(STATED TASK 1) In the mailing-list post on forcing a thread to stop, which built-in Python module is said not to support any type of locks?

(ARTICLE)
How to force a thread to stop
Paul Rubin
http
Wed Jul 26 19:17:31 EDT 2006
bryanjugglercryptographer at yahoo.com writes:
> > Have you looked at POSH yet? http://poshmodule.sf.net
>
> Paul, have you used POSH? Does it work well? Any major gotchas?
I haven't used it. I've been wanting to try. I've heard it works ok
in Linux but I've heard of problems with it under Solaris.
Now that I understand what the OP is trying to do, I think POSH is
overkill, and just using pipes or sockets is fine. If he really wants
to use shared memory, hmmm, there used to be an shm module at
http://mambo.peabody.jhu.edu/omr/omi/source/shm_source/shm.html
but that site now hangs (and it's not on archive.org), and Python's
built-in mmap module doesn't support any type of locks.

(STATED TASK 2) Reproduce the portion of the records that runs from the line containing "Edit the 含税暂估价 cell showing 2500" through the end of the records, substituting "capture" for "screenshot" and leaving everything else unchanged; omit the pictures.

(Records locating elements on screens)

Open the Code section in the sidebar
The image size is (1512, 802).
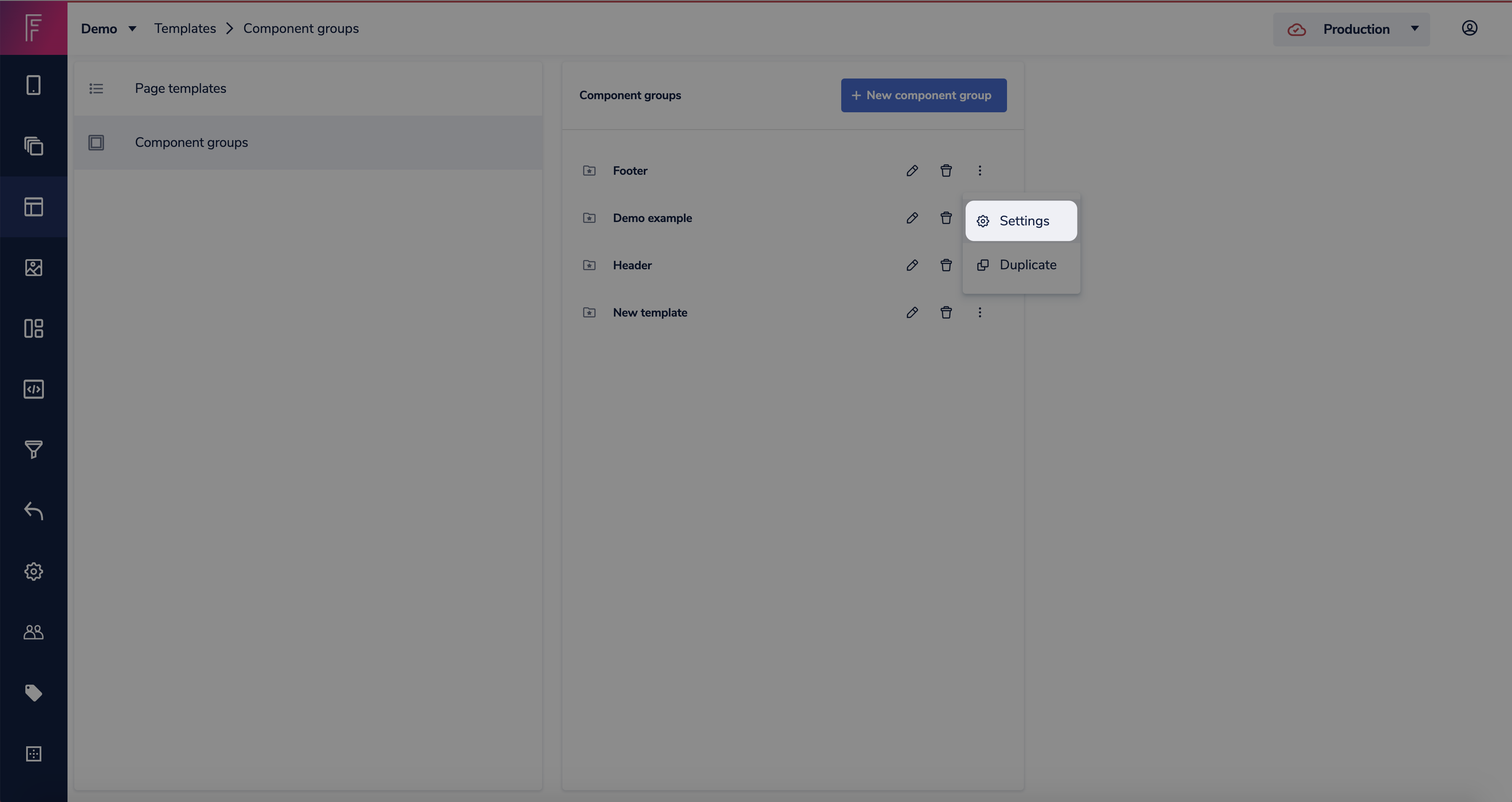33,388
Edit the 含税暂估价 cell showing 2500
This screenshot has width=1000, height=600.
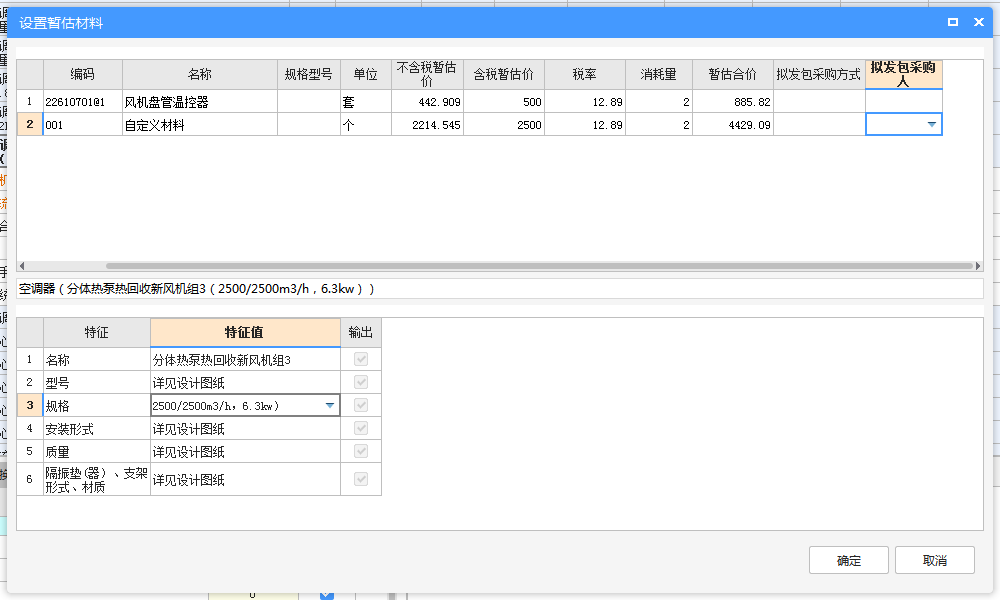(x=503, y=126)
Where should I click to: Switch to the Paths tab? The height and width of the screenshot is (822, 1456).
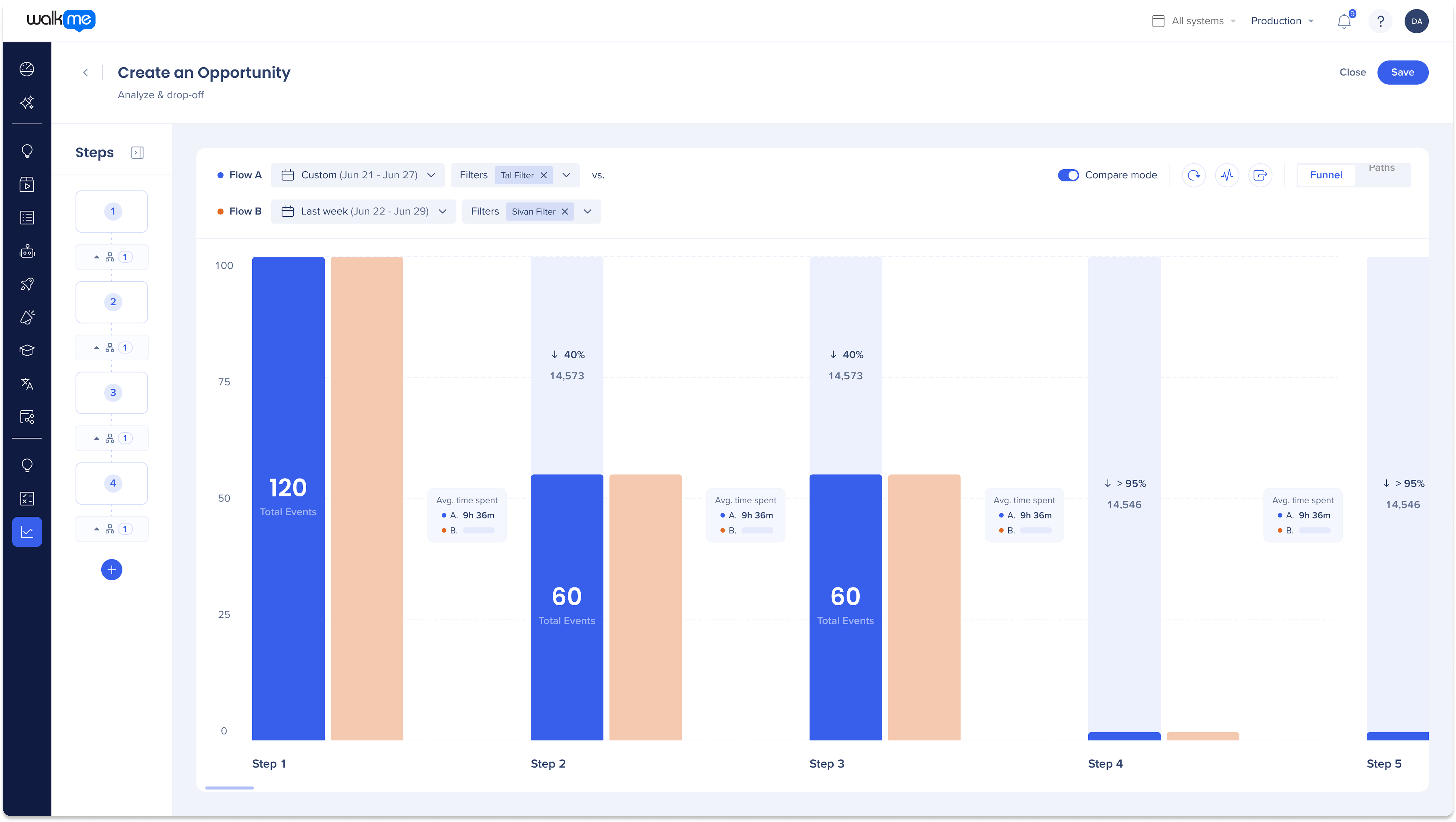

(SOLUTION 1) The mmap module.

(SOLUTION 2)
Edit the 含税暂估价 cell showing 2500
This capture has width=1000, height=600.
(x=503, y=126)
Where should I click to: Switch to the Paths tab? The height and width of the capture is (822, 1456).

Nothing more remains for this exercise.